What you need to do: Copy these rows word for word, starting at the line that contains "Click the red 立即下载 button" and ending at the last line of the rows.

+++

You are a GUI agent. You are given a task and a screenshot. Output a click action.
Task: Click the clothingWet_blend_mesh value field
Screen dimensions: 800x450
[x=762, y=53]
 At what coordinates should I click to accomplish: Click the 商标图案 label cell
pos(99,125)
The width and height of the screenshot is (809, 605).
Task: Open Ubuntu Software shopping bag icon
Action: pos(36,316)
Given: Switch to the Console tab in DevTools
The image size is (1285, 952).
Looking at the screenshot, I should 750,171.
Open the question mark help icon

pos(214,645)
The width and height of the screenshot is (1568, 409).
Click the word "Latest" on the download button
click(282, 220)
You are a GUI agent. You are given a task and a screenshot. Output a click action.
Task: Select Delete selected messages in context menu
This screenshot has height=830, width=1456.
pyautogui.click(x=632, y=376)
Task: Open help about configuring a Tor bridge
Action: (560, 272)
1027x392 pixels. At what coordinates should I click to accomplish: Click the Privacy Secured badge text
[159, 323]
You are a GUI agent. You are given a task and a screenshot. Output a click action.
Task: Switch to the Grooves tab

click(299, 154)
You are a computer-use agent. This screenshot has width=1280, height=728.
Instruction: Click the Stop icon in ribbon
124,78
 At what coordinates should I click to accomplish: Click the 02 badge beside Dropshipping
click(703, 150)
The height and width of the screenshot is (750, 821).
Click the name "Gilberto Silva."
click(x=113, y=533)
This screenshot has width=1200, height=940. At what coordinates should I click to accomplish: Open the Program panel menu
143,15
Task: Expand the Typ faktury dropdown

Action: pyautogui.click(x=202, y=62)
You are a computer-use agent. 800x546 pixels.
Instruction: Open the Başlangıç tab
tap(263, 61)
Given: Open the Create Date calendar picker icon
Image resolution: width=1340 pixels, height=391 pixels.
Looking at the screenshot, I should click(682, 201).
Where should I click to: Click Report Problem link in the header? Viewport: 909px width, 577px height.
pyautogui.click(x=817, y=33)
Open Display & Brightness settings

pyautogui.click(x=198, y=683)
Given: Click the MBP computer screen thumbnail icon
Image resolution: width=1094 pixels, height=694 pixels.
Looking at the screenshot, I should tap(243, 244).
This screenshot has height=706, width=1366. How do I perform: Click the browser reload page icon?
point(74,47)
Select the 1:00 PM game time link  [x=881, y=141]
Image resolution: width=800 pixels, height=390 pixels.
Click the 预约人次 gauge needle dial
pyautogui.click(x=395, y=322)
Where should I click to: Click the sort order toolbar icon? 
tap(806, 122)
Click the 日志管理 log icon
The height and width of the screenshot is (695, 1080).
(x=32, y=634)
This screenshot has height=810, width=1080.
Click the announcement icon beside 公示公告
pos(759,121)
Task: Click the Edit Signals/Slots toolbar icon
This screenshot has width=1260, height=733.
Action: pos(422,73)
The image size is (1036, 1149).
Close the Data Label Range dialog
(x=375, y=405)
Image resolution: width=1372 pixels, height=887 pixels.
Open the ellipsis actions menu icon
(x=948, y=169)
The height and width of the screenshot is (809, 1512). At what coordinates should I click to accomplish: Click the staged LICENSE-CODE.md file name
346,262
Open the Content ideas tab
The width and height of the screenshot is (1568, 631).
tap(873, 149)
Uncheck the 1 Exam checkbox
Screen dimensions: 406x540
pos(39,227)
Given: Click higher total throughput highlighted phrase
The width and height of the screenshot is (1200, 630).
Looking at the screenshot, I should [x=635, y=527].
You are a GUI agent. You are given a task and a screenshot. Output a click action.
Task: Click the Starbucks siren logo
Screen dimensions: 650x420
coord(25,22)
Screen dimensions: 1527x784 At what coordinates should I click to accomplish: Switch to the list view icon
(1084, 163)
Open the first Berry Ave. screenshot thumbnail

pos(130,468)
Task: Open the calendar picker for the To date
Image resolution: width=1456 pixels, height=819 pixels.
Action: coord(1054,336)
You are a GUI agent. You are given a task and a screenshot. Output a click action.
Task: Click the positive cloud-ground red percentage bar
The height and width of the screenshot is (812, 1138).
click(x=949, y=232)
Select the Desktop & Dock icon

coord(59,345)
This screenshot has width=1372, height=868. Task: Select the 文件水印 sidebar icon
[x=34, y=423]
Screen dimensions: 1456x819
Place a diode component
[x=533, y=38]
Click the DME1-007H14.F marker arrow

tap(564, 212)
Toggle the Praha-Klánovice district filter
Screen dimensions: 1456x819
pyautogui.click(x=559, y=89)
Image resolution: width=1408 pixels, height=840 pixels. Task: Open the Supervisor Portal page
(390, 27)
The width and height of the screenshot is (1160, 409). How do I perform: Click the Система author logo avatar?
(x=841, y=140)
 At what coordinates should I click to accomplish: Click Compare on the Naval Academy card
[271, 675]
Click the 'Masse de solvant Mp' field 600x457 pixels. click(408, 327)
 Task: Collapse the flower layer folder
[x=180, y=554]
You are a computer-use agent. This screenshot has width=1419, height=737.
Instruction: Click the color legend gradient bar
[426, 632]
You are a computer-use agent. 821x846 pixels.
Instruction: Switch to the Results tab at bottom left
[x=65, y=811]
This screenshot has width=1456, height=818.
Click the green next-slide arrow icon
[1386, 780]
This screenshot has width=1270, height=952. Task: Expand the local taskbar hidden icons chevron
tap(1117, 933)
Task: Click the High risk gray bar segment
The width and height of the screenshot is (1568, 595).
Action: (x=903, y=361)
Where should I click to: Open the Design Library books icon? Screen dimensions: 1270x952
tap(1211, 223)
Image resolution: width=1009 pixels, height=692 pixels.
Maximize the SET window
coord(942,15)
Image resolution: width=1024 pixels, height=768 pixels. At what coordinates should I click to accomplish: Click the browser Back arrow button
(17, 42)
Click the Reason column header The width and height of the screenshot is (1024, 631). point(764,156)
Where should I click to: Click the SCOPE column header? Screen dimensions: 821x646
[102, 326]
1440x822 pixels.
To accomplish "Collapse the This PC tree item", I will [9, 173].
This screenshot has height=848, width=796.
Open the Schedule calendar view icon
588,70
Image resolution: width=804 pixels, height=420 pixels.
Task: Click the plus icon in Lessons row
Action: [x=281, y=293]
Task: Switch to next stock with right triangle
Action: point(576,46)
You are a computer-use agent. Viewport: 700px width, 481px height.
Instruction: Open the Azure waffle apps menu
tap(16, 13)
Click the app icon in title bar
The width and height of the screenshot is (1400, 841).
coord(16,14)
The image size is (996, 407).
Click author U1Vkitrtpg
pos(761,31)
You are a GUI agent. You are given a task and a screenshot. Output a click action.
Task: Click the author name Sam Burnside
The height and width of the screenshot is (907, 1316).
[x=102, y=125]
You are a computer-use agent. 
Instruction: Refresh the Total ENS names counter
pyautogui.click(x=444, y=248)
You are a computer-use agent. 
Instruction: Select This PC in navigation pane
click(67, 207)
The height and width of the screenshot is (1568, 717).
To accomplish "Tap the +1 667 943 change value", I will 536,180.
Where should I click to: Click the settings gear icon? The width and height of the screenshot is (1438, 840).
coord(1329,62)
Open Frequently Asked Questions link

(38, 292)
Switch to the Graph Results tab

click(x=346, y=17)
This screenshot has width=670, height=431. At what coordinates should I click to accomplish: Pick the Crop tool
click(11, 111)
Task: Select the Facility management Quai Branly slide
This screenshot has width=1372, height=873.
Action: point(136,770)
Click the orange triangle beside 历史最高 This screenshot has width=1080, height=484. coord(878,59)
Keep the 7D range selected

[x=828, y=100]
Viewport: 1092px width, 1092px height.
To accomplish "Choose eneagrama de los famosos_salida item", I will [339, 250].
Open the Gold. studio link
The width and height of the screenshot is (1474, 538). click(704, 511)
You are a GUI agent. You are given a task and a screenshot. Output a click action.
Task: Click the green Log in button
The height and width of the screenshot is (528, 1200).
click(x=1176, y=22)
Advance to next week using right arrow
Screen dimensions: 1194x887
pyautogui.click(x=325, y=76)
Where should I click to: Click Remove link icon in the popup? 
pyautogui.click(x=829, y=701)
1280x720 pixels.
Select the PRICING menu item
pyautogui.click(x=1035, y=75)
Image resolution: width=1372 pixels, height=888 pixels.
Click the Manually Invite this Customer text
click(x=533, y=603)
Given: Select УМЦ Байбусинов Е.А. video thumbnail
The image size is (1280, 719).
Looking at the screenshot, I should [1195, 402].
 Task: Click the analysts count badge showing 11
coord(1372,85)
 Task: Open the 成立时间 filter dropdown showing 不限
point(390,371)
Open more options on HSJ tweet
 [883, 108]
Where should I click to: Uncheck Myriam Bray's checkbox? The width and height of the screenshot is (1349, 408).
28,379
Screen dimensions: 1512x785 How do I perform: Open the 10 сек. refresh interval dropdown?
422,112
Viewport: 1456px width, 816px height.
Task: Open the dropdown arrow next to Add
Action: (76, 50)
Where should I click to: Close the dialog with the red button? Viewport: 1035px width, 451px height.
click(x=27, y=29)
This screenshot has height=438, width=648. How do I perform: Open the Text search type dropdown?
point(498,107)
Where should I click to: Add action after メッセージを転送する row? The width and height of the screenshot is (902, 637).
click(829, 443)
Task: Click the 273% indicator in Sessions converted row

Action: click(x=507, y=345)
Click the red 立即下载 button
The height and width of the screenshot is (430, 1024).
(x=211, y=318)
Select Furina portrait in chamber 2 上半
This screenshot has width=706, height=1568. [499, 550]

+++

Full answer:
Click the red 立即下载 button
The height and width of the screenshot is (430, 1024).
(x=211, y=318)
Select Furina portrait in chamber 2 上半
This screenshot has width=706, height=1568. [499, 550]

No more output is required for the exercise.